The line
return pcoll.pipeline | beam.ParDo(dofn)
should read
return pcoll| beam.ParDo(dofn)
On Fri, Jul 21, 2017 at 3:25 PM, Dmitry Demeshchuk <[email protected]>
wrote:
> Yep, that's what I ended up doing.
>
> Here's the full code:
>
> class ErrorSieve(beam.PTransform):
> class ErrorSieveDoFn(beam.DoFn):
> def __init__(self, dofn, save_exceptions=False,
> save_stacktraces=False):
> self.dofn = dofn
> self.save_exceptions = save_exceptions
> self.save_stacktraces = save_stacktraces
>
> def process(self, *args, **kwargs):
> try:
> yield inner_process(*args, **kwargs)
> except Exception as e:
> result = [args, kwargs]
> if self.save_exceptions:
> result = result + [e]
> if self.save_stacktraces:
> result = result + [traceback.extract_stack()]
> yield beam.pvalue.TaggedOutput('errors', result)
>
> def __init__(self, pardo, save_exceptions=False, save_stacktraces=False):
> self.fn = pardo.fn
> self.save_exceptions = save_exceptions
> self.save_stacktraces = save_stacktraces
>
> def expand(self, pcoll):
> dofn = ErrorSieve.ErrorSieveDoFn(self.fn, self.save_exceptions,
> self.save_stacktraces)
> return pcoll.pipeline | beam.ParDo(dofn)
>
>
>
> However, when I try to use it with a TestPipeline() object, I get the
> following exception:
>
> _ _ _ _ _ _ _ _ _ _ _ _ _ _ _ _ _ _ _ _ _ _ _ _ _ _ _ _ _ _ _ _ _ _ _ _ _
> _ _ _
> ../venv/lib/python2.7/site-packages/apache_beam/pipeline.py:183: in
> __exit__
> self.run().wait_until_finish()
> ../venv/lib/python2.7/site-packages/apache_beam/testing/test_pipeline.py:96:
> in run
> result = super(TestPipeline, self).run()
> ../venv/lib/python2.7/site-packages/apache_beam/pipeline.py:167: in run
> self.to_runner_api(), self.runner, self._options).run(False)
> ../venv/lib/python2.7/site-packages/apache_beam/pipeline.py:347: in
> to_runner_api
> root_transform_id = context.transforms.get_id(self._root_transform())

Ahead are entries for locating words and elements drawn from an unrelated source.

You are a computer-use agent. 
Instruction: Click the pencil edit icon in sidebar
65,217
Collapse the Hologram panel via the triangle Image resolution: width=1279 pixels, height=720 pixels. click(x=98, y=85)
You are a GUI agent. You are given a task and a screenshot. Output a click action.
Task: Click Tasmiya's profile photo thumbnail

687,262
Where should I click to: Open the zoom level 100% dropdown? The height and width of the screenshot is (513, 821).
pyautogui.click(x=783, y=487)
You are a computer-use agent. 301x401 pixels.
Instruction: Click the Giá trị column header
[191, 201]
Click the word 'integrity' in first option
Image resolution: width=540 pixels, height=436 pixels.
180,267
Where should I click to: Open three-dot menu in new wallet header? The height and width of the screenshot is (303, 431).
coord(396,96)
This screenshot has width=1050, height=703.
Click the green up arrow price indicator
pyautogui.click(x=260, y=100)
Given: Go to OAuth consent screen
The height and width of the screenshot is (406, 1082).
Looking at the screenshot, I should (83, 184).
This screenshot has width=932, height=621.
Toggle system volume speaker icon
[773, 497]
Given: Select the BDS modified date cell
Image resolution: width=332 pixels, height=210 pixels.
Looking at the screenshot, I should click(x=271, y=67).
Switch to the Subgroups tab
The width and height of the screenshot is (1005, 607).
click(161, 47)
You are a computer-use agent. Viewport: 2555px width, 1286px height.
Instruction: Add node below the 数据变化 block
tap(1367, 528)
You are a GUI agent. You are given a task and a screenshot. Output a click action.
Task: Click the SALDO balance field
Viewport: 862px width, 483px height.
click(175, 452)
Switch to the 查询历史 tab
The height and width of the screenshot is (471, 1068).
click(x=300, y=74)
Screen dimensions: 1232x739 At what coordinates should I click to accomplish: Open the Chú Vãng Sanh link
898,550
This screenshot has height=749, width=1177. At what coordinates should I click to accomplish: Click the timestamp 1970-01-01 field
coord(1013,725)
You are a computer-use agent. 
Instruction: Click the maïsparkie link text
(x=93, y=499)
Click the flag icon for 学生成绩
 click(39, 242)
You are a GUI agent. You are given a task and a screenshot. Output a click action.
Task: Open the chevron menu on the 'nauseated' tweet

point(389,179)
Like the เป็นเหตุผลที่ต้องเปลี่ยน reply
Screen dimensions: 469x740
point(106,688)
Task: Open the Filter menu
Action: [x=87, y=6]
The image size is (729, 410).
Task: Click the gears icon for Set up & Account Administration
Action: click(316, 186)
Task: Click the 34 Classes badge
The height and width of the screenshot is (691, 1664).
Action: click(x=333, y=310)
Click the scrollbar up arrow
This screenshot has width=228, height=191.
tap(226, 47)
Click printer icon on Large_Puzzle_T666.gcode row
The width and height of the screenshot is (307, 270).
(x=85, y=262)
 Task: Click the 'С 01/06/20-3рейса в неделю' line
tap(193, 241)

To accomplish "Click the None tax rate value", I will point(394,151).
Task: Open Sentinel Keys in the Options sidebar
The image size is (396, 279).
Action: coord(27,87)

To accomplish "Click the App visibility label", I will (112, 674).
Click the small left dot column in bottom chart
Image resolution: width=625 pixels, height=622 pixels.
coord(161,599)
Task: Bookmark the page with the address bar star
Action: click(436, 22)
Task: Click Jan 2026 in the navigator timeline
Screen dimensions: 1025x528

> ../venv/lib/python2.7/site-packages/apache_beam/runners/pipeline_context.py:58:
> in get_id
> self._id_to_proto[id] = obj.to_runner_api(self._pipeline_context)
> ../venv/lib/python2.7/site-packages/apache_beam/pipeline.py:539: in
> to_runner_api
> subtransforms=[context.transforms.get_id(part) for part in
> self.parts],
> ../venv/lib/python2.7/site-packages/apache_beam/runners/pipeline_context.py:58:
> in get_id
> self._id_to_proto[id] = obj.to_runner_api(self._pipeline_context)
> ../venv/lib/python2.7/site-packages/apache_beam/pipeline.py:539: in
> to_runner_api
> subtransforms=[context.transforms.get_id(part) for part in
> self.parts],
> ../venv/lib/python2.7/site-packages/apache_beam/runners/pipeline_context.py:58:
> in get_id
> self._id_to_proto[id] = obj.to_runner_api(self._pipeline_context)
> ../venv/lib/python2.7/site-packages/apache_beam/pipeline.py:544: in
> to_runner_api
> for tag, out in self.named_outputs().items()},
> ../venv/lib/python2.7/site-packages/apache_beam/pipeline.py:543: in
> <dictcomp>
> outputs={str(tag): context.pcollections.get_id(out)
> ../venv/lib/python2.7/site-packages/apache_beam/runners/pipeline_context.py:58:
> in get_id
> self._id_to_proto[id] = obj.to_runner_api(self._pipeline_context)
> ../venv/lib/python2.7/site-packages/apache_beam/pvalue.py:139: in
> to_runner_api
> self.windowing))
> ../venv/lib/python2.7/site-packages/apache_beam/pvalue.py:121: in
> windowing
> self.producer.inputs)
> _ _ _ _ _ _ _ _ _ _ _ _ _ _ _ _ _ _ _ _ _ _ _ _ _ _ _ _ _ _ _ _ _ _ _ _ _
> _ _ _
>
> self = <ParDo(PTransform) label=[ParDo(ErrorSieveDoFn)] at 0x10b750590>
> inputs = (<PBegin[None.None] at 0x10b7504d0>,)
>
> def get_windowing(self, inputs):
> """Returns the window function to be associated with transform's
> output.
>
> By default most transforms just return the windowing function
> associated
> with the input PCollection (or the first input if several).
> """
> # TODO(robertwb): Assert all input WindowFns compatible.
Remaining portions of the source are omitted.